Reproduce all the data verbatim.

─── INPUT FOR THIS TASK

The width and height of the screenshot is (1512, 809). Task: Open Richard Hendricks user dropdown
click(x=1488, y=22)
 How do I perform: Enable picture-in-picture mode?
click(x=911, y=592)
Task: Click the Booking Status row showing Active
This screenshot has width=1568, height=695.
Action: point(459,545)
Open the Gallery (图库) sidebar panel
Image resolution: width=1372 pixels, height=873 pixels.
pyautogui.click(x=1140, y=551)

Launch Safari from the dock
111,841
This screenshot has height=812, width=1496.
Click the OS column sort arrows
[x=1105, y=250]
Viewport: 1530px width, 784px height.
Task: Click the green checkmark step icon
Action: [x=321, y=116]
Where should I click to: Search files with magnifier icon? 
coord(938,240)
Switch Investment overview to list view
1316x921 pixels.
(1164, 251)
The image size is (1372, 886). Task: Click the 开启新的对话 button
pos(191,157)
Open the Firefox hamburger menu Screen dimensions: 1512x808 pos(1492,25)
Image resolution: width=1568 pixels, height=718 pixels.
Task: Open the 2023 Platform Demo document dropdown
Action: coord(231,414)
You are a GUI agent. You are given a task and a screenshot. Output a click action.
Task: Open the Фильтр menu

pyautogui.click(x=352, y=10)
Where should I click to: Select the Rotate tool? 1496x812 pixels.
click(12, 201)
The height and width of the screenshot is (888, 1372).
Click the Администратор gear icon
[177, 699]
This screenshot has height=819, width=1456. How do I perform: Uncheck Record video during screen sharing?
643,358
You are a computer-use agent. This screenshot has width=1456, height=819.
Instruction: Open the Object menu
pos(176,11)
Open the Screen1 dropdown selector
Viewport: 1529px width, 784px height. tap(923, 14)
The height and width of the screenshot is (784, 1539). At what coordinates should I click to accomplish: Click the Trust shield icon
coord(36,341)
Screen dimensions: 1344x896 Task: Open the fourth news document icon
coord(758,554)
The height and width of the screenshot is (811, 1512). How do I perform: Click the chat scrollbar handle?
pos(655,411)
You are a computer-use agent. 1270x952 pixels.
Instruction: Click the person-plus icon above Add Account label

──────

**SOLUTION TO THIS EXERCISE**
The width and height of the screenshot is (1512, 809). Task: Open Richard Hendricks user dropdown
click(x=1488, y=22)
 How do I perform: Enable picture-in-picture mode?
click(x=911, y=592)
Task: Click the Booking Status row showing Active
This screenshot has width=1568, height=695.
Action: point(459,545)
Open the Gallery (图库) sidebar panel
Image resolution: width=1372 pixels, height=873 pixels.
pyautogui.click(x=1140, y=551)

Launch Safari from the dock
111,841
This screenshot has height=812, width=1496.
Click the OS column sort arrows
[x=1105, y=250]
Viewport: 1530px width, 784px height.
Task: Click the green checkmark step icon
Action: [x=321, y=116]
Where should I click to: Search files with magnifier icon? 
coord(938,240)
Switch Investment overview to list view
1316x921 pixels.
(1164, 251)
The image size is (1372, 886). Task: Click the 开启新的对话 button
pos(191,157)
Open the Firefox hamburger menu Screen dimensions: 1512x808 pos(1492,25)
Image resolution: width=1568 pixels, height=718 pixels.
Task: Open the 2023 Platform Demo document dropdown
Action: coord(231,414)
You are a GUI agent. You are given a task and a screenshot. Output a click action.
Task: Open the Фильтр menu

pyautogui.click(x=352, y=10)
Where should I click to: Select the Rotate tool? 1496x812 pixels.
click(12, 201)
The height and width of the screenshot is (888, 1372).
Click the Администратор gear icon
[177, 699]
This screenshot has height=819, width=1456. How do I perform: Uncheck Record video during screen sharing?
643,358
You are a computer-use agent. This screenshot has width=1456, height=819.
Instruction: Open the Object menu
pos(176,11)
Open the Screen1 dropdown selector
Viewport: 1529px width, 784px height. tap(923, 14)
The height and width of the screenshot is (784, 1539). At what coordinates should I click to accomplish: Click the Trust shield icon
coord(36,341)
Screen dimensions: 1344x896 Task: Open the fourth news document icon
coord(758,554)
The height and width of the screenshot is (811, 1512). How do I perform: Click the chat scrollbar handle?
pos(655,411)
You are a computer-use agent. 1270x952 pixels.
Instruction: Click the person-plus icon above Add Account label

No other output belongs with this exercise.